Für Millionen von Menschen ist Hartz IV zum Dauerzustand geworden. Wie die Saarbrücker Zeitung unter Berufung auf Zahlen der Bundesagentur für Arbeit berichtete, bezog Ende 2015 etwa jeder vierte Hartz-IV-Empfänger – insgesamt 1,44 Millionen Menschen – seit mehr als acht Jahren Arbeitslosengeld II. Länger als vier Jahre hätten fast 2,6 Millionen Betroffene die staatliche Leistung bezogen. Die Zahlen hatte die arbeitsmarktpolitische Sprecherin der Linken, Sabine Zimmermann, angefordert.

Bereits im Juli hatte die Bundesagentur für Arbeit Daten veröffentlicht, denen zufolge die Zahl der Langzeitbezieher zurückgegangen ist. So hätte es von denen, die Hartz IV länger als drei Jahre am Stück erhalten, Ende 2015 etwa 7,9 Prozent weniger gegeben als im Vorjahr. Es sei der niedrigste Stand seit 2005. Allerdings bestünden regionale Unterschiede: Die meisten Dauerempfänger gebe es in Sachsen-Anhalt, wo 54,5 Prozent aller Bedürftigen schon länger als vier Jahre auf Leistungen der Jobcenter angewiesen seien.

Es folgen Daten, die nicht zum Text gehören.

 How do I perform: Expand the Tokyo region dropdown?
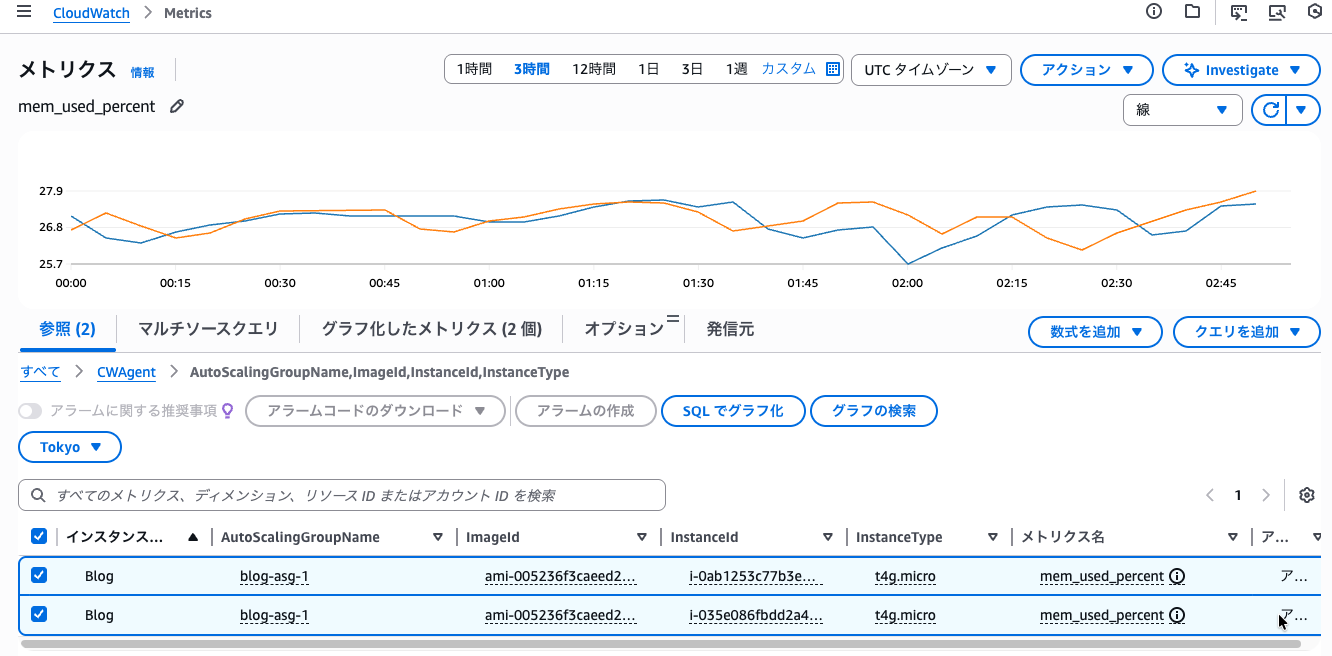[x=70, y=447]
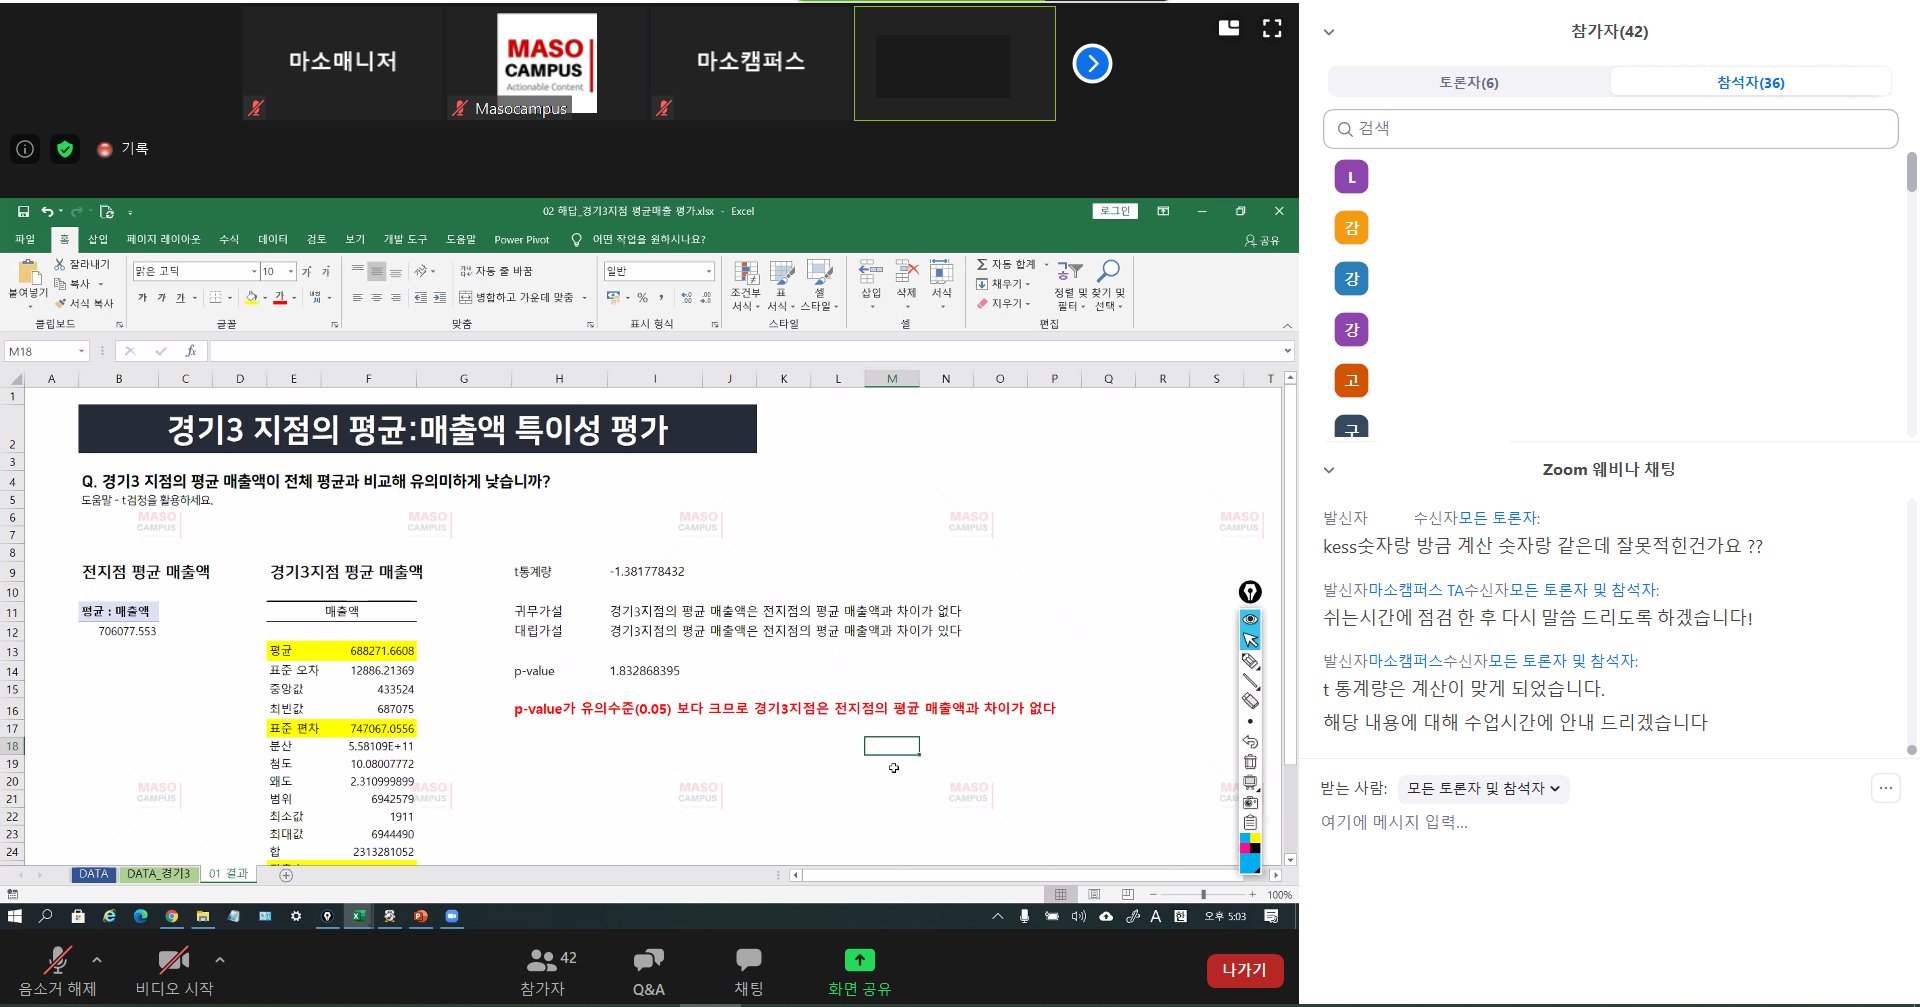Image resolution: width=1920 pixels, height=1007 pixels.
Task: Open chat more options ellipsis button
Action: click(1885, 788)
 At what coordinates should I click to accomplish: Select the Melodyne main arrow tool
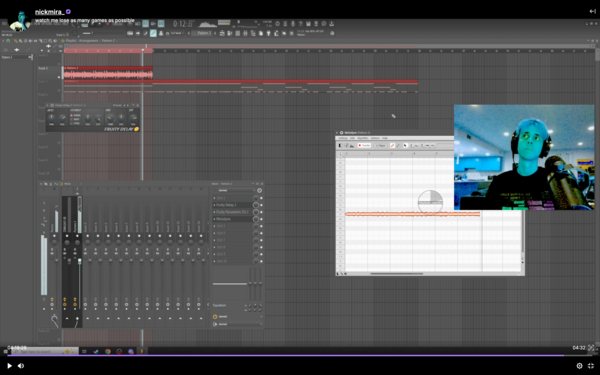[405, 145]
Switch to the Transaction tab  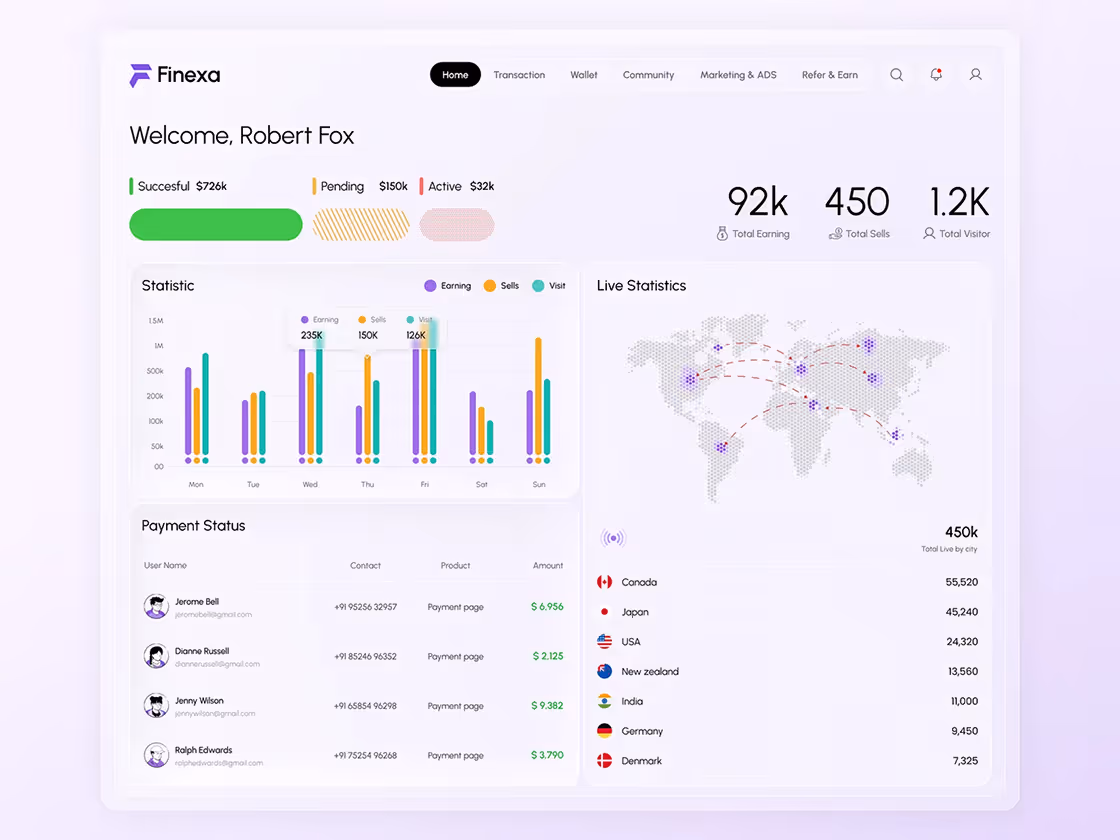(x=519, y=74)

Der Saarbrücker Zeitung zufolge zählen nicht nur Langzeitarbeitslose in der Statistik. Genauso in den Zahlen beinhaltet seien beispielsweise Beschäftigte, die so wenig verdienen, dass sie zusätzlich Anspruch auf staatliche Unterstützung haben. Auch dazu zählten Minderjährige in Bedarfsgemeinschaften, die nicht als erwerbsfähig gelten. 

Trotzdem sei die Zahl derer, die es auf lange Sicht nicht aus der Sozialförderung herausschafften, noch deutlich höher als die Übersicht der Bundesagentur für Arbeit vermuten ließe. Komme es zu einer kurzen Unterbrechung von mehr als 31 Tagen, zum Beispiel durch eine Weiterbildung oder eine kurzfristige Beschäftigung, beginne die Zählung der Bezugsdauer von Hartz IV von vorn.

Kritik von Linken und Grünen

Zimmermann kritisierte in der Zeitung, dass der Regelsatz für Hartz IV viel zu knapp berechnet sei. Die arbeitsmarktpolitische Sprecherin der Grünen, Brigitte Pothmer, sagte: "Die hohe Zahl der dauerhaft Abgehängten und der Langzeitarbeitslosen ist die Quittung für eine falsche Arbeitsmarktpolitik". Statt auf Qualifizierung sei in den letzten Jahren nur auf kurzfristige Maßnahmen und wechselnde Sonderprogramme gesetzt worden.

Das Bundeskabinett hatte vergangene Woche eine Anhebung des monatlichen Regelsatzes bei Hartz IV beschlossen. Für Alleinstehende wird die Förderung von 404 auf 409 Euro angehoben, für Paare von 364 auf 368 Euro pro Partner.